Wildcard Week: Designing a gearbox
When designing a system with moving parts, I sometimes find that I don't get enough torque and the mechanism stalls, or the movement can be too slow or too fast, one way to get around this problem is to employ a gearbox. gears are a method of power transmission that operates like a continuously working lever.
The moment (Force X distance) on both sides is equal but the distance and force applied is different, so like how we can use a lever and a little effort to nudge a heavy load, with a gearbox we can move the heavy load continuously but slowly using a small motor. an example for this is starting a car you put it into the first gear which have a big reduction in the wheels rpm in exchange for an increase in torque.
Here the bigger gear is being driven by the smaller gear, the bigger gear spins slower than the small gear meaning that it's experiencing a reduction so it's generating more torque.
This website let's you test out different arrangements of gears and provide a great visualization, in the link you will find an example I made of a series of gears where the output gear is spinning at 1/8th the speed of the input gear, meaning it's a 1:8 reduction gearbox. to read more about types of gears and mathematical calculations check the Wikipedia page on gears.
Designing a gearbox in Fusion 360:
Fusion 360 comes bundled with a script to generate regular spur gears, you can find it in Utilities> Add-ons> Scripts and Add-ons> Spur Gear C++ or Spur Gear Py
It will prompt you to insert your desired parameters, note that for two or more gears to mesh properly they should have the same module, introduce a little more backlash if you're planing to 3d print the gear, if you're planing to CNC mill the gear don't add backlash.

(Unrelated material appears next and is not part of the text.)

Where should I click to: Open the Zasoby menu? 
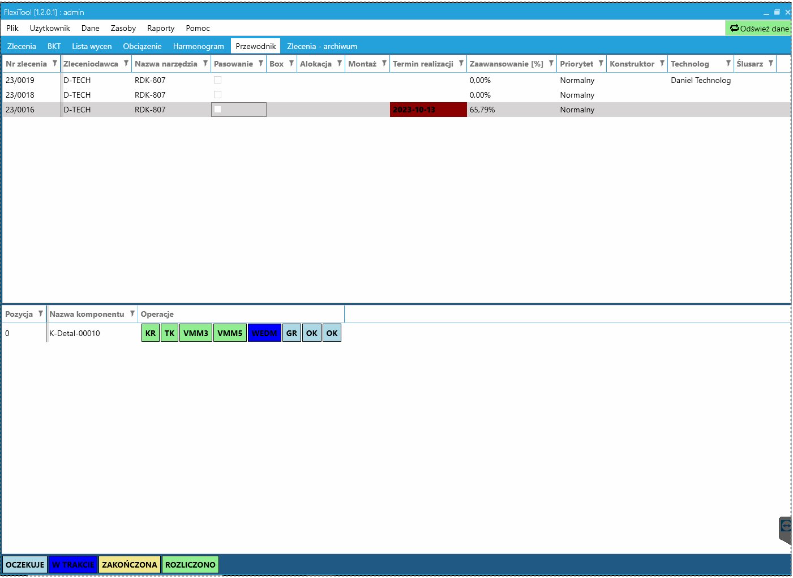tap(123, 28)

for designing more varieties of gears I used the Helical Gear addon for Fusion 360, it follows the same steps in the spur gear script but also allows the creation of helical and herringbone style gears. I used what I learned about designing in Fusion 360 to make a planetary gear box, in which the driving gear would be the sun gear (middle gear), the driven gears are the planet gears and the outer ring gear is fixed in place in an arrangement similar to this image.
The advantage of a planetary gear system is its compactness while its main drawback is increased complexity. depending on which gear is driven and which gear is fixed in place the planetary gearbox can switch between reduction and a reverse gear, to get into the math of a planetary system check this link here, I find it easy to plan my design off the interactive simulation of this site. I used what I learned and designed the following 8:1 planetary gearbox with fixed outer ring.
the design is suitable for 3d printing without supports and requires no assembly thanks to the herringbone style gear used.
When I move the inner gear 8 times, the planet carrier turns only once.